Los científicos aplicaron el método de construcción de árboles genealógicos, tomado de la biología, a las estrellas en un modelo computarizado de una galaxia. A partir de la composición química de las estrellas, reconstruyeron su historia de formación y vieron que el centro y las afueras se desarrollaron de manera diferente, como dos familias con destinos distintos. ¿Qué otras crónicas ocultas guardan las estrellas?
Una estrella hereda la composición química de la nube de gas, como un niño los genes de sus padres. Los astrónomos han convertido esto en un método: según la proporción de carbono y otros elementos, medida con espectroscopía (la descomposición de la luz en colores), construyen árboles genealógicos de las estrellas de la galaxia. Es como una genealogía, pero en lugar de ADN, usamos química.
En el centro de la Vía Láctea, el gas fluía en corrientes turbulentas, las estrellas nacían con rapidez, enriqueciéndose con explosiones de supernovas. Su árbol es un arbusto enredado con ramas cortas y gruesas. En las afueras, bajo la influencia de los brazos espirales, el proceso fue más pausado: el árbol creció con ramas finas, largas y simétricas.

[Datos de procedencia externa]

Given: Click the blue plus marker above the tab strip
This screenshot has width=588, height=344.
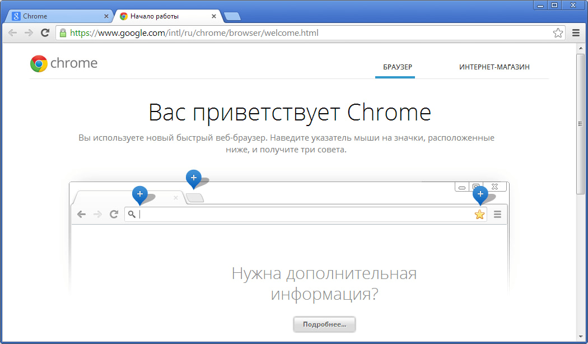Looking at the screenshot, I should tap(193, 178).
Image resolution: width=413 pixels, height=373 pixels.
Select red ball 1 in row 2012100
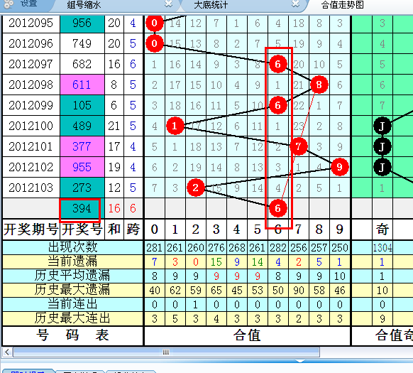[x=175, y=126]
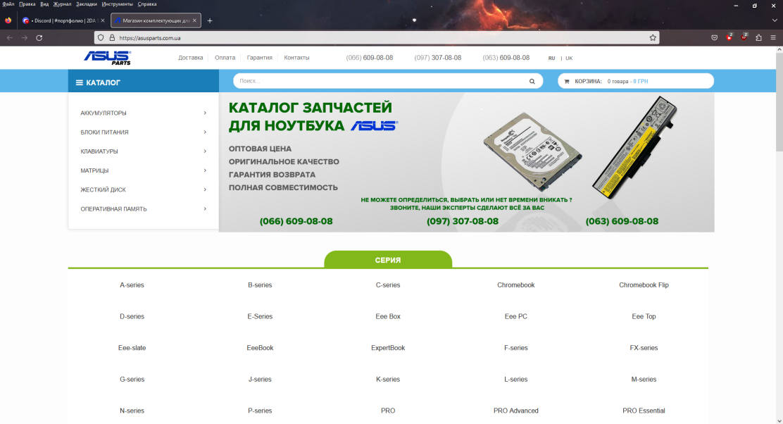Reload the page with the refresh icon
Screen dimensions: 783x424
(x=39, y=38)
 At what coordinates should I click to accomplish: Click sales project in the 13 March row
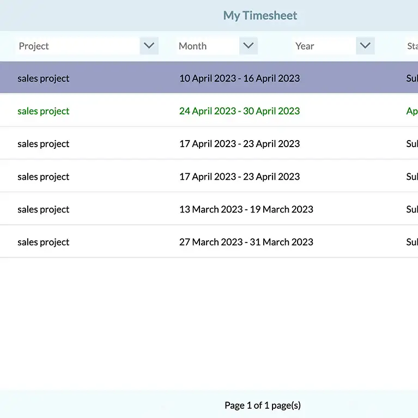[x=44, y=209]
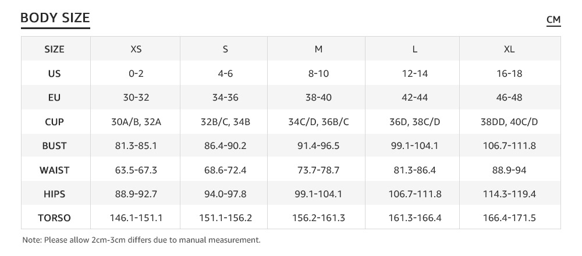Click the L size column header

pos(414,49)
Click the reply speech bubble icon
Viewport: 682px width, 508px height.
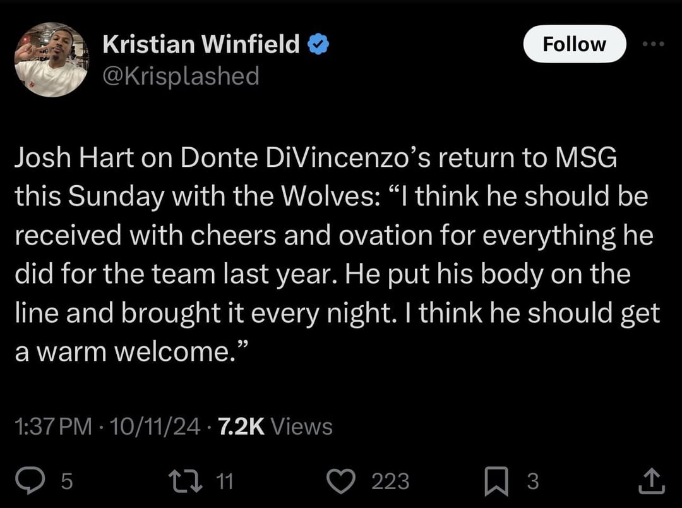click(28, 482)
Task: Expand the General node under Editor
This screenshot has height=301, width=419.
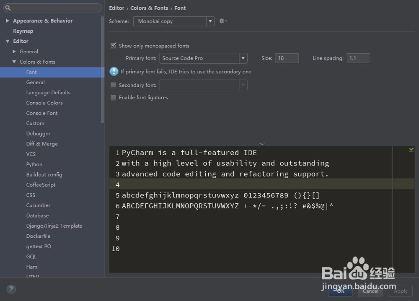Action: 14,52
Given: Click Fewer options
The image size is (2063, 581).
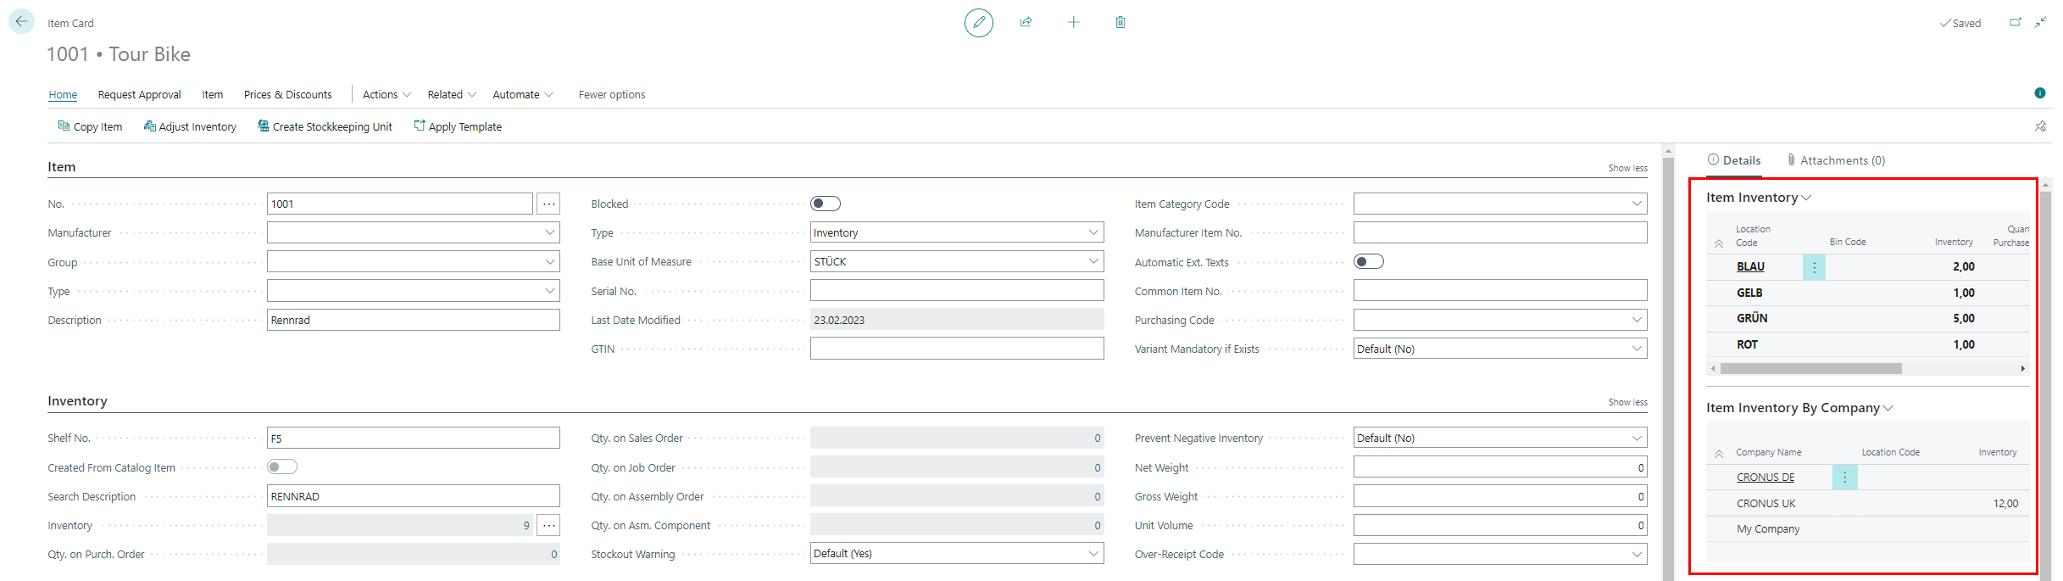Looking at the screenshot, I should pyautogui.click(x=611, y=94).

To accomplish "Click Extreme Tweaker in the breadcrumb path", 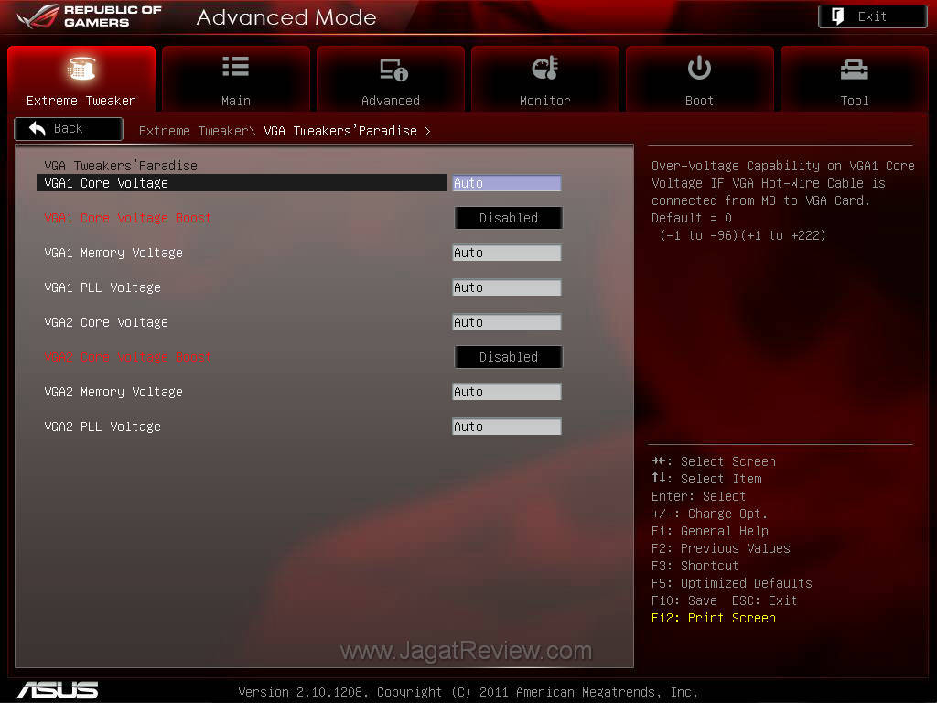I will coord(193,131).
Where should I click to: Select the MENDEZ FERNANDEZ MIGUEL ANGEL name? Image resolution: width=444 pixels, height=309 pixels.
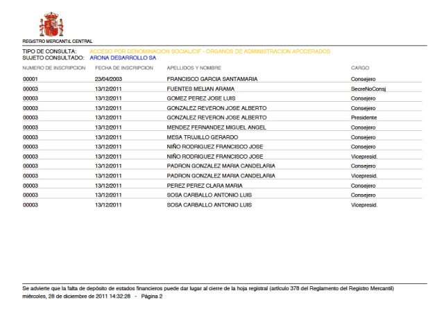(216, 127)
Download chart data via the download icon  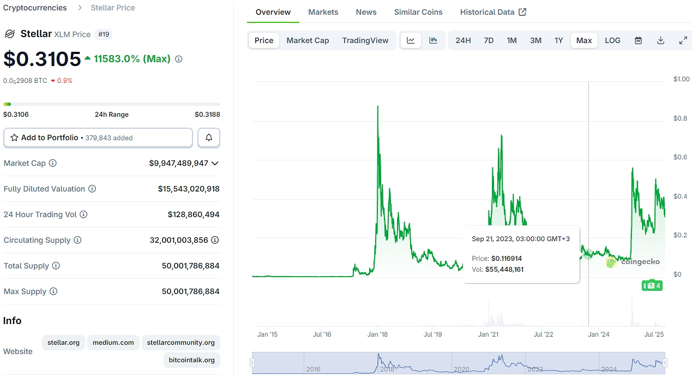[660, 40]
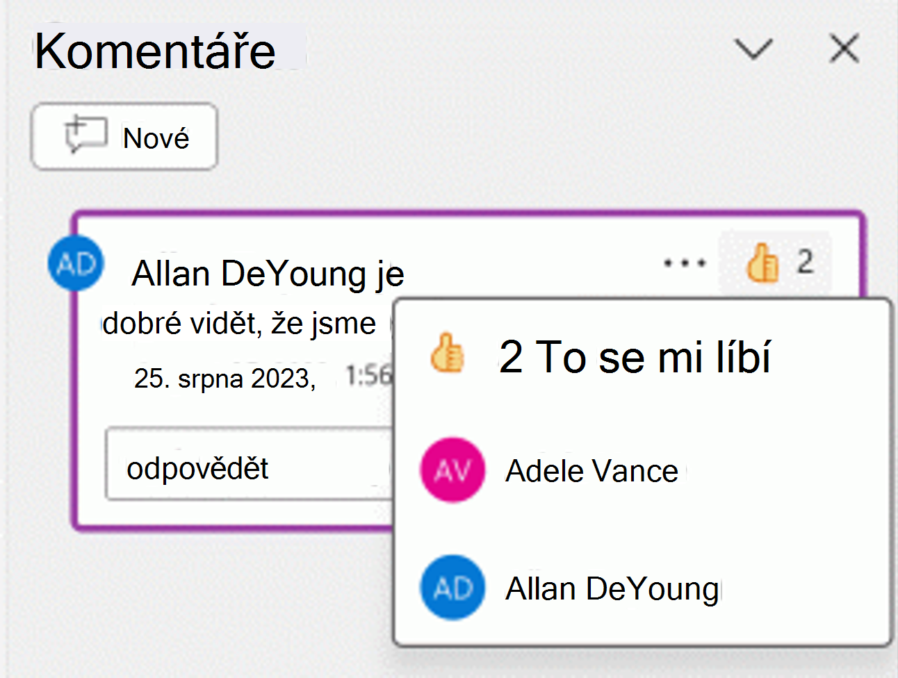Open the comment's three-dot more options menu
The image size is (898, 678).
[685, 263]
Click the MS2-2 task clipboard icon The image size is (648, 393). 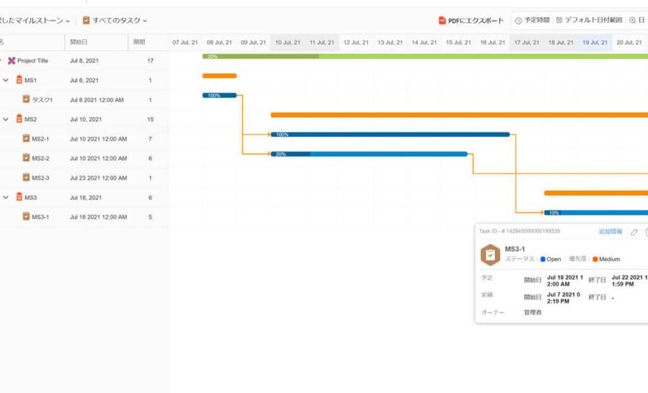(x=26, y=158)
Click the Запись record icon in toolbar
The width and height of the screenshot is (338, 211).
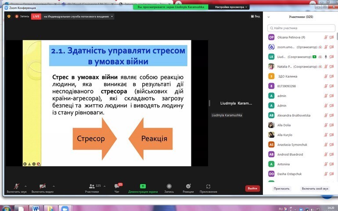169,186
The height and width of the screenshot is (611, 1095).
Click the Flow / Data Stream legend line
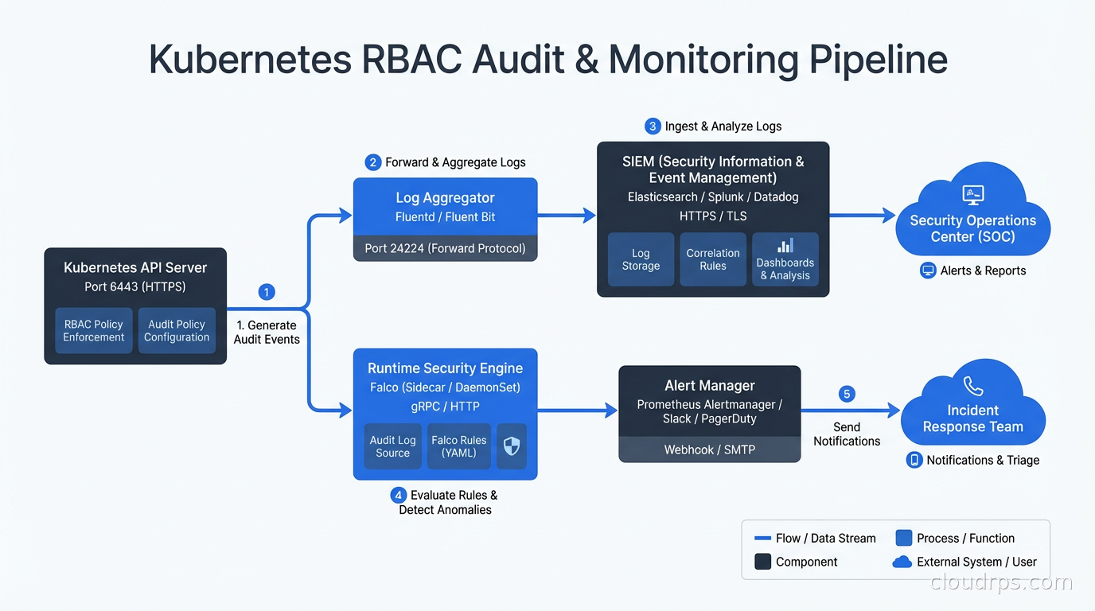point(762,538)
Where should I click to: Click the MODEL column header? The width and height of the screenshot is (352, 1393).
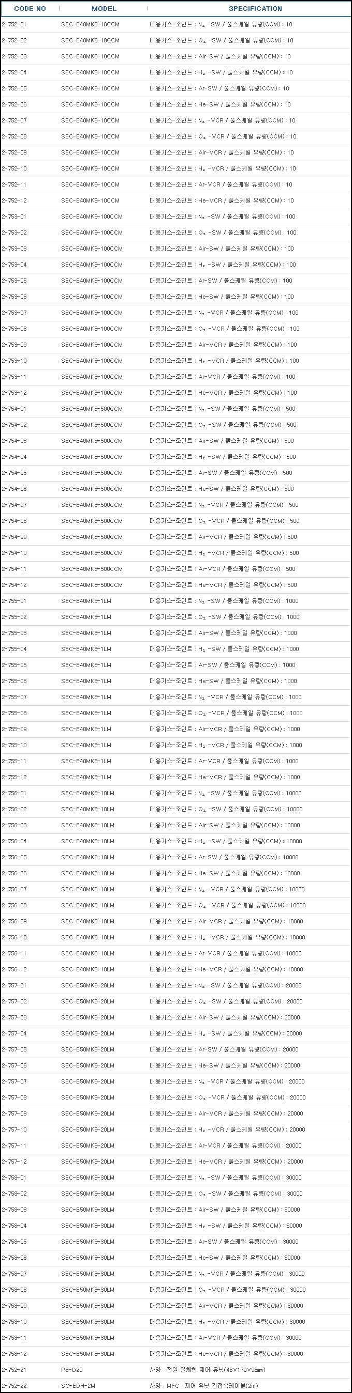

Esta genealogía química es una máquina del tiempo para las galaxias. A través de estos "fósiles", leemos la historia de brotes estelares y vientos estelares, reconstruyendo el crecimiento de nuestra propia Galaxia.
🎯 Algunas de las estrellas más antiguas de la Vía Láctea casi no contienen elementos pesados, como si se hubieran quedado congeladas en la época del universo temprano.